The aim of this work is to investigate the simultaneous adsorption of a globular protein, ovalbumin, and two different types of food emulsifiers, non-ionic Tween 60 and anionic Admul DATEM, at the air–water and sunflower oil–water interfaces. A commercial non-purified oil was used, aiming at investigating the behaviour of interfaces close to real systems. A pendant drop tensiometer was used to carry out transient interfacial tension measurements and small amplitude oscillations. A constant protein concentration (0.1 g/l) and different emulsifier/protein ratios (ranging between 0 and 0.6) were used during the tests.Experimental results evidenced that the non-ionic emulsifier replaces the protein on the interface (only a partial replacement was observed in the tested conditions) whereas the anionic molecule interacts with the protein forming complexes which can be almost completely replaced by the single emulsifier.The interfacial layers are characterised by a prevalent solid-like behaviour, which proved to be similar to 3D weakly structured systems.

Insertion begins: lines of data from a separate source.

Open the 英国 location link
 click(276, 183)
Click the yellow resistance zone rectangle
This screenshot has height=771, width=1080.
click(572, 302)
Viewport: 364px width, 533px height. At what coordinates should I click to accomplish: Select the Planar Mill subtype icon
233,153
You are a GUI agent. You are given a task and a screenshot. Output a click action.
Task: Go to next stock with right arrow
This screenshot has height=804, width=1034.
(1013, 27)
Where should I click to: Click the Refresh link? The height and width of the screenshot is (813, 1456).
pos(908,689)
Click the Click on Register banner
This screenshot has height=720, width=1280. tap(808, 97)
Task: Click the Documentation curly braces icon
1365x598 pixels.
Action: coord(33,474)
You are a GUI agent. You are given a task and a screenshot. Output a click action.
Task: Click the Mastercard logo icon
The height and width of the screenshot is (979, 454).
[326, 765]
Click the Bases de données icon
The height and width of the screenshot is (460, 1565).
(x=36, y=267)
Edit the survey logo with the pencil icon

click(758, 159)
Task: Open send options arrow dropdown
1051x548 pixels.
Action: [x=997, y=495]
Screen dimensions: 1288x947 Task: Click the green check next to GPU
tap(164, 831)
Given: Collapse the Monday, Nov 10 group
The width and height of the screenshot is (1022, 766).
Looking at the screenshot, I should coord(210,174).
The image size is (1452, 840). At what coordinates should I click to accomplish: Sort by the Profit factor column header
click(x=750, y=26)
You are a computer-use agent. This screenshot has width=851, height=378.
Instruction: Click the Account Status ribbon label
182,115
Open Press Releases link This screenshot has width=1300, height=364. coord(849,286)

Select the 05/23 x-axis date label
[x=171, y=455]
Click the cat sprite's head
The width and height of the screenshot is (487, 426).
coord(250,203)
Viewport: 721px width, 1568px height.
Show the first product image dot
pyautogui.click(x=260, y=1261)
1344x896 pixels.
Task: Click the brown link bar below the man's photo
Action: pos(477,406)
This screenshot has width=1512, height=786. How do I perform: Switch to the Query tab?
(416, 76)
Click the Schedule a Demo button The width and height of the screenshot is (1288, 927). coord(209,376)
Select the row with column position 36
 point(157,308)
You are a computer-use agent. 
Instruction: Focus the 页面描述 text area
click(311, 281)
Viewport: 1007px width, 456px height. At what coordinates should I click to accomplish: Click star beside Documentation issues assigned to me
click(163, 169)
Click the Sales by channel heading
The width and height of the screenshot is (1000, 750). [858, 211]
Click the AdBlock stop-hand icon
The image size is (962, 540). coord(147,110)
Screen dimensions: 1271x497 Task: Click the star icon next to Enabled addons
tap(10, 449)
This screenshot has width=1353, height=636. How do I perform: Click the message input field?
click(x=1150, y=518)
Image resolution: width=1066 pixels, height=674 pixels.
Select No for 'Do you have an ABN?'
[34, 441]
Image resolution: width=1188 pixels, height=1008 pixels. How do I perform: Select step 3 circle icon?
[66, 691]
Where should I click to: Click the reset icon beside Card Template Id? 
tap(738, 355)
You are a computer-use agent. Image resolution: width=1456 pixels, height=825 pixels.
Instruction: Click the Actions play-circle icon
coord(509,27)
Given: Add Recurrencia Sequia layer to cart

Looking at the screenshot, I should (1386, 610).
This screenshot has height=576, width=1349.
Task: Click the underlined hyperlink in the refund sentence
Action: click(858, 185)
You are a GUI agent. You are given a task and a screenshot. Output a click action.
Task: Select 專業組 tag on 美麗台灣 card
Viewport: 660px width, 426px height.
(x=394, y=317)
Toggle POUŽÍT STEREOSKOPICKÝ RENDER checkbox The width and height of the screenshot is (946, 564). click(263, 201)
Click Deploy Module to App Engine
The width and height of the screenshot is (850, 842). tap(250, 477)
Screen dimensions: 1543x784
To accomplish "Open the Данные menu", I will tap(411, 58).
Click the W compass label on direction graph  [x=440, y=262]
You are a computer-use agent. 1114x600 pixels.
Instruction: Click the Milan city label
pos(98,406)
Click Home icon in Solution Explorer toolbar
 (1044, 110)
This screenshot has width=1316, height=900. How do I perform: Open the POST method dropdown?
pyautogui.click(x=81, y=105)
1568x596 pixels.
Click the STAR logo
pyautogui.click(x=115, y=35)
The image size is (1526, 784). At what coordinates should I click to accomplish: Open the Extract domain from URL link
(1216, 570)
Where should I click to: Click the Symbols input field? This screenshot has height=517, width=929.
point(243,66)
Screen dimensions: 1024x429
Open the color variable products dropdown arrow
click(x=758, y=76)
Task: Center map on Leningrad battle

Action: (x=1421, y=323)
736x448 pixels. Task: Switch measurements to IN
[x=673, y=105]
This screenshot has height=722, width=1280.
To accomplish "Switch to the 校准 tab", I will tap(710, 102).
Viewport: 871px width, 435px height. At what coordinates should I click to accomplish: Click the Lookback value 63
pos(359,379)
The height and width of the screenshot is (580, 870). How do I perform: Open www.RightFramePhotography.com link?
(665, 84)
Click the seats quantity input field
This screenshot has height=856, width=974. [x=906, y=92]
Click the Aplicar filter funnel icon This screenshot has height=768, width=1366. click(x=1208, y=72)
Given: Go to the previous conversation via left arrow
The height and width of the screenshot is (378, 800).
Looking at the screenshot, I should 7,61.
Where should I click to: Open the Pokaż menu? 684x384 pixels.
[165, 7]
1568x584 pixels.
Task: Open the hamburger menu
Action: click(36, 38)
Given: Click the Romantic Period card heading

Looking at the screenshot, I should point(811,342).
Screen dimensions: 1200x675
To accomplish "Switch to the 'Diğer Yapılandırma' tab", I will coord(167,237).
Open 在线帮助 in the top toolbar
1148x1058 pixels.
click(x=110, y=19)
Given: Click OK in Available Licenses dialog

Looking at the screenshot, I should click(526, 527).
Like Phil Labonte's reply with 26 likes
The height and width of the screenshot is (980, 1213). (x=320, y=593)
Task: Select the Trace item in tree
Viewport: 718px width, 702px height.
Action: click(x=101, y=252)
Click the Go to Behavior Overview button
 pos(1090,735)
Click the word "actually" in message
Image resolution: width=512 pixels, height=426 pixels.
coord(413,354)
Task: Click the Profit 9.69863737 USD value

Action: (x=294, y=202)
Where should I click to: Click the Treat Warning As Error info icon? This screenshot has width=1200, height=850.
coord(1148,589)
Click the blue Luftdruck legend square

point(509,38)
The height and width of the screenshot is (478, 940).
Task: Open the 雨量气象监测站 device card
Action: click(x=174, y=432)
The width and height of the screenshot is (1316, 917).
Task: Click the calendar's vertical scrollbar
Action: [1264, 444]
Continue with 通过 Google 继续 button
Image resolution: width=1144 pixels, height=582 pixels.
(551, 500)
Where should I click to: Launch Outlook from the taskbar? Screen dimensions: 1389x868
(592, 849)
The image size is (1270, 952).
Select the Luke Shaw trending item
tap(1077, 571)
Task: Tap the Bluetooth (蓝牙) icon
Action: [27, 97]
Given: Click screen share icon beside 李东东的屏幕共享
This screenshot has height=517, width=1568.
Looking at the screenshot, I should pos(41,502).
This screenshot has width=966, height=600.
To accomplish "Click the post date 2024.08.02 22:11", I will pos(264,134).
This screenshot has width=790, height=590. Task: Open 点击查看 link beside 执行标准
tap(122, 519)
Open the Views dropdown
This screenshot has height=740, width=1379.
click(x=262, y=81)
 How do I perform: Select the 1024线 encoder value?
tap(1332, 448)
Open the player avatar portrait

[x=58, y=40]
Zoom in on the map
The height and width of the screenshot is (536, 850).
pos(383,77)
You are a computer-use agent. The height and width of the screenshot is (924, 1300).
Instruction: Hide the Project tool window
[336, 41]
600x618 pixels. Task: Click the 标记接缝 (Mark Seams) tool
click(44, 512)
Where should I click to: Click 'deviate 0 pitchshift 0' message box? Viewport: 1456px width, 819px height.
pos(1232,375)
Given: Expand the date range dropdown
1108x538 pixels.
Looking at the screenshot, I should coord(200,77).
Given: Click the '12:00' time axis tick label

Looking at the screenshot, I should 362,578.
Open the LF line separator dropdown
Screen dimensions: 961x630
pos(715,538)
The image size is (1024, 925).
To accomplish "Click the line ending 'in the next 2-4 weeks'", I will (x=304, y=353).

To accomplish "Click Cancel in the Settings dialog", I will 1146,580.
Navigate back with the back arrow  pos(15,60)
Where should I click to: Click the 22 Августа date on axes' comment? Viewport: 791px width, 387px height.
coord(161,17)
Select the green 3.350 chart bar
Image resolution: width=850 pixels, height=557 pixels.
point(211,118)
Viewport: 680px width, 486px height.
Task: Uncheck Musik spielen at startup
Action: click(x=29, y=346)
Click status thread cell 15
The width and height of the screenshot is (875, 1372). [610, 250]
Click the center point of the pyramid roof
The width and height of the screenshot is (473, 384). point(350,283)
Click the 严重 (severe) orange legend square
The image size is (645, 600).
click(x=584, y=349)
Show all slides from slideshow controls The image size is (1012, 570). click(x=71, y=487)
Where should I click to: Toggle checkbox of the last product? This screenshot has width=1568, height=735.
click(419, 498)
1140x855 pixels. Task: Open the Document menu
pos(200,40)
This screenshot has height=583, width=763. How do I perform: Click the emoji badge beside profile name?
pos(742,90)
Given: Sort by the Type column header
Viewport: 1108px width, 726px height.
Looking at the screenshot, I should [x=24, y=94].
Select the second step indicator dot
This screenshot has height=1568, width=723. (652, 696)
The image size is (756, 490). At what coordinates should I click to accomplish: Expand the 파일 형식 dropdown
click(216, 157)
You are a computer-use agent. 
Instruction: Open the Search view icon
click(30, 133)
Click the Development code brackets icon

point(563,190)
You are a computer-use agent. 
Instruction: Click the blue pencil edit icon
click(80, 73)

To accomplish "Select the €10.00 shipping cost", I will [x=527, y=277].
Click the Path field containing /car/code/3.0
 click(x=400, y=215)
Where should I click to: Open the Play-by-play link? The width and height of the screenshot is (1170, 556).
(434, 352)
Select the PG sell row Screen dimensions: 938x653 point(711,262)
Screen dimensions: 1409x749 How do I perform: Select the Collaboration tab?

The rheological properties are strongly dependent on the nature of both the emulsifier and the interface, nevertheless it was observed that ovalbumin yields a more structured and stronger layer than Admul and Tween. In mixed systems, increasing the emulsifier concentration, the extension of this 2D network decreases whereas the strength seems to be less dependent and evidences only a slight reduction for Admul addition at the A/W interface.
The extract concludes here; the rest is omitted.